◆ Explore the material
**1)** In the article below on antibiotics in rivers, why do the researchers call antibiotic contamination a "global problem"? Answer in one to three sentences.
**2)** According to the article below on antibiotics in rivers, from how many sites was the data collected?
**3)** Extend the article below on antibiotics in rivers, starting after its last sentence.

** Excerpt provided follows **

Researchers from the University of York in the UK analyzed samples from rivers in 72 countries and found that antibiotics were present in 65% of them.
Dangerous levels of contamination were most frequently found in Asia and Africa, the team said, with sites in Bangladesh, Kenya, Ghana, Pakistan and Nigeria exceeding safe levels by the greatest degree.
The worst case was found at a site in Bangladesh, where concentrations of the drug Metronidazole — which is used to treat bacterial infections, including skin and mouth infections — exceeded safe levels by up to 300 times.
Safe levels can range from 20,000 to 32,000 nanograms per liter (ng/l), depending on the antibiotic, according to new guidelines established by the AMR Industry Alliance, a coalition of biotech, diagnostics and pharmaceutical companies set up to provide sustainable solutions to curb antimicrobial resistance.
Researchers looked for 14 commonly used antibiotics in their samples. They found Trimethoprim — a drug primarily used to treat urinary tract infections — at 43% of the river sites tested, making it the most prevalent antibiotic found in the study.
The bacteria-fighting Ciprofloxacin most frequently exceeded safe levels, surpassing the safety threshold in 51 places, according to researchers.
The data was collected from 711 sites, and from some of the world’s best-known rivers, including the Chao Phraya, Danube, Mekong, Seine, Thames, Tiber and Tigris.
Researchers found that high-risk sites were typically next to wastewater treatment plants, waste or sewage dumps and in some areas of political turmoil.
While safe limits were most frequently exceeded in the developing world, data from sites in Europe, North America and South America show that antibiotic contamination is a “global problem,” according to the researchers.
John Wilkinson, a postdoctoral research associate at the University of York’s Department of Environment and Geography, who coordinated the monitoring work, said the “real important part of the work is beginning to answer the question of: ‘So what?’ Or more specifically: “Does this contamination pose a risk to health in humans or the environment?’ ”

** End of Excerpt provided **
** Provided data follows **

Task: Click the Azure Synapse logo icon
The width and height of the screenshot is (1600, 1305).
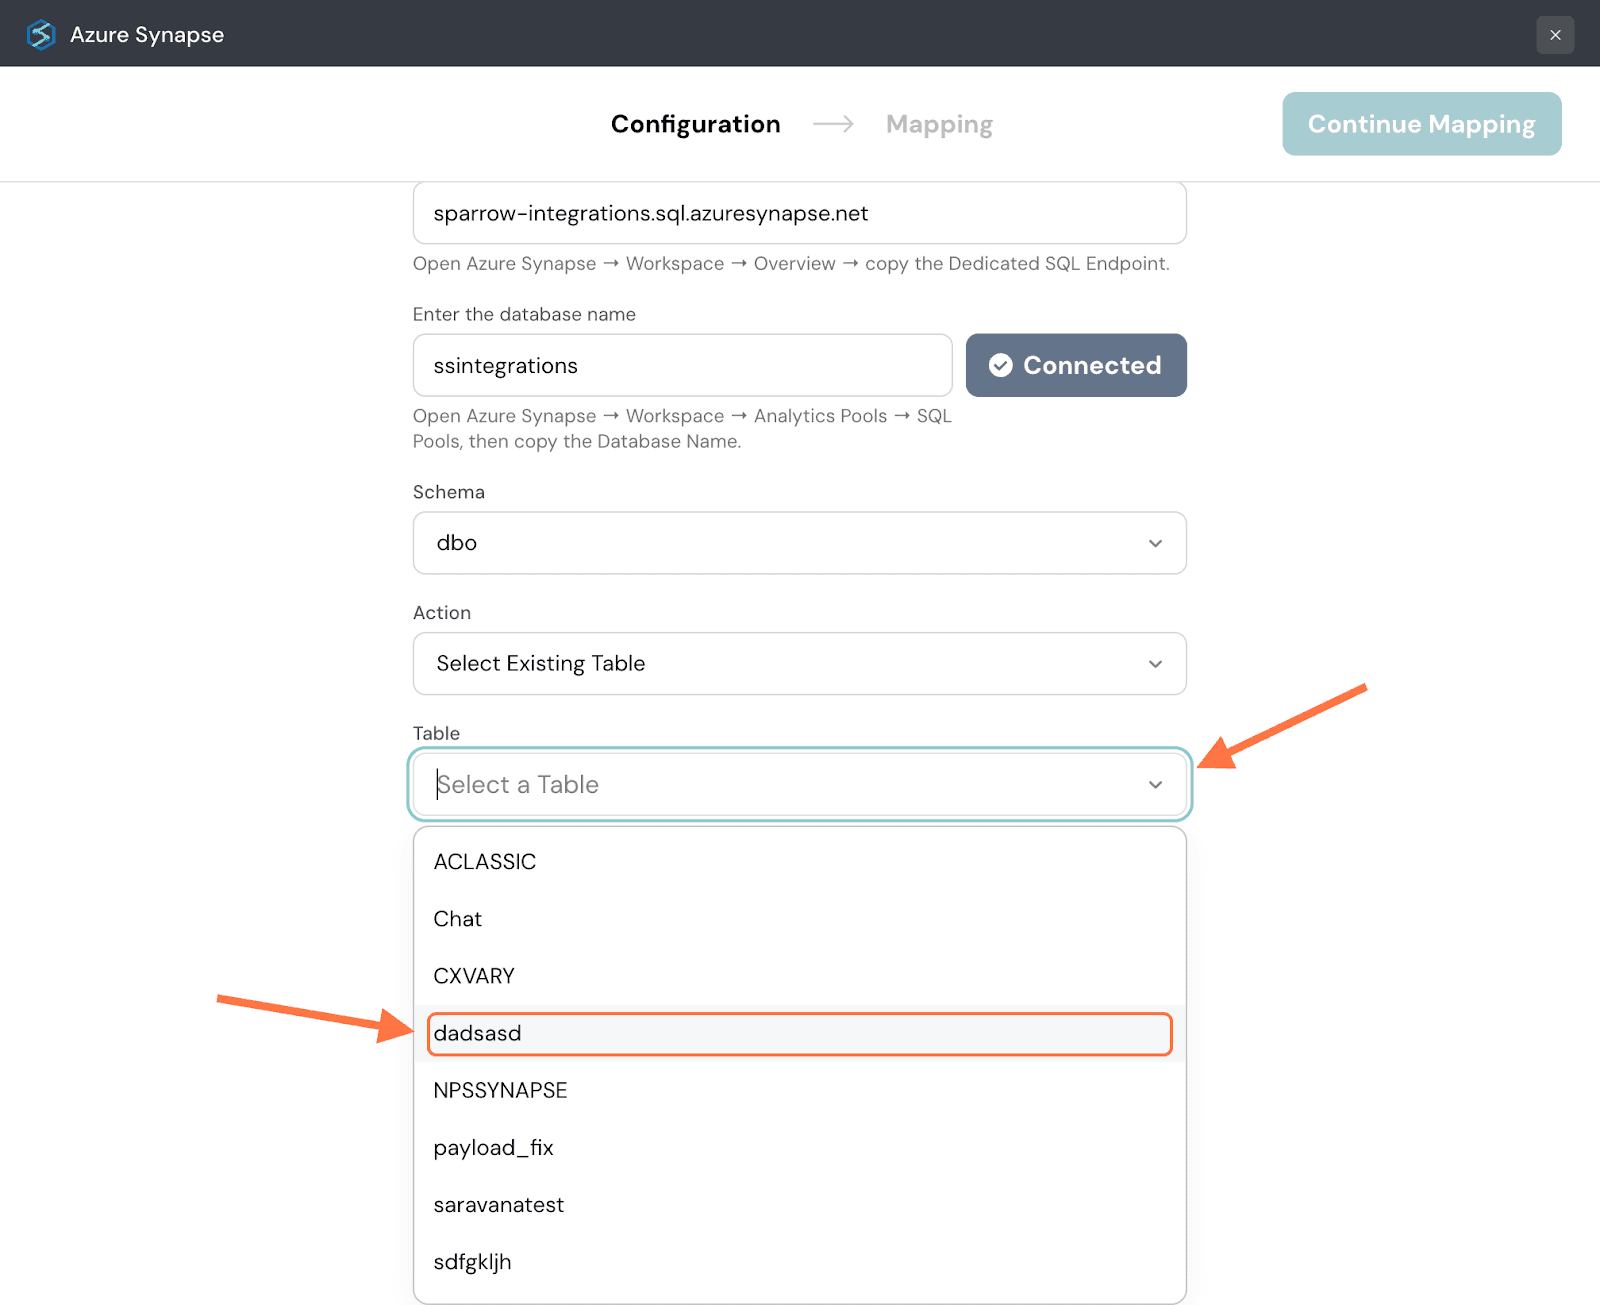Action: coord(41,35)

** End of Provided data **
** Provided data follows **

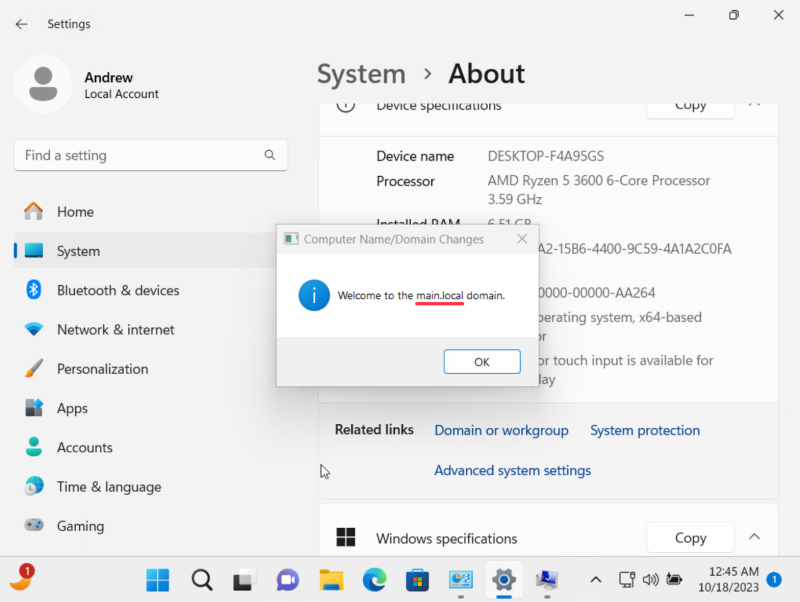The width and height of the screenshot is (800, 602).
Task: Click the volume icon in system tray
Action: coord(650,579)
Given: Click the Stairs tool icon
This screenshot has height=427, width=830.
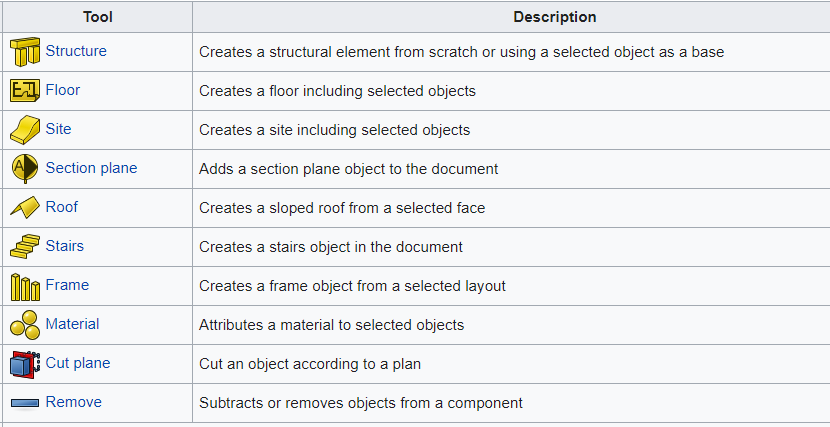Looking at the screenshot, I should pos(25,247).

** End of Provided data **

◆ Responses in order
**1)** Safe limits were exceeded most often in the developing world, but data from sites in Europe, North America and South America also showed antibiotic contamination. The researchers therefore described it as a "global problem."

**2)** 711 sites.

**3)**
A ‘global crisis’
Last month, the United Nations called resistance to antibiotics, antivirals, antifungals and antiprotozoals a “global crisis.”
Drug-resistant diseases cause at least 700,000 deaths globally a year, including 230,000 deaths from multidrug-resistant tuberculosis, according to a report by the United Nations’ Interagency Coordination Group on Antimicrobial Resistance.
Without concerted global action, the authors of the UN report estimate that up to 10 million people a year may die from drug-resistant diseases by 2030.
Alistair Boxall, professor of environmental science at York, called the river study’s findings “eye opening and worrying,” saying they demonstrate that the antibiotic contamination of rivers could be an “important contributor” to antimicrobial resistance.
To counter that, Boxall said, it will be necessary to invest in infrastructure for waste and wastewater treatment, tighten regulations and clean up already contaminated sites.
“Solving the problem is going to be a mammoth challenge,” he said.
The researchers will present their findings at the annual meeting of the Society of Environmental Toxicology and Chemistry in Helsinki on Monday and Tuesday.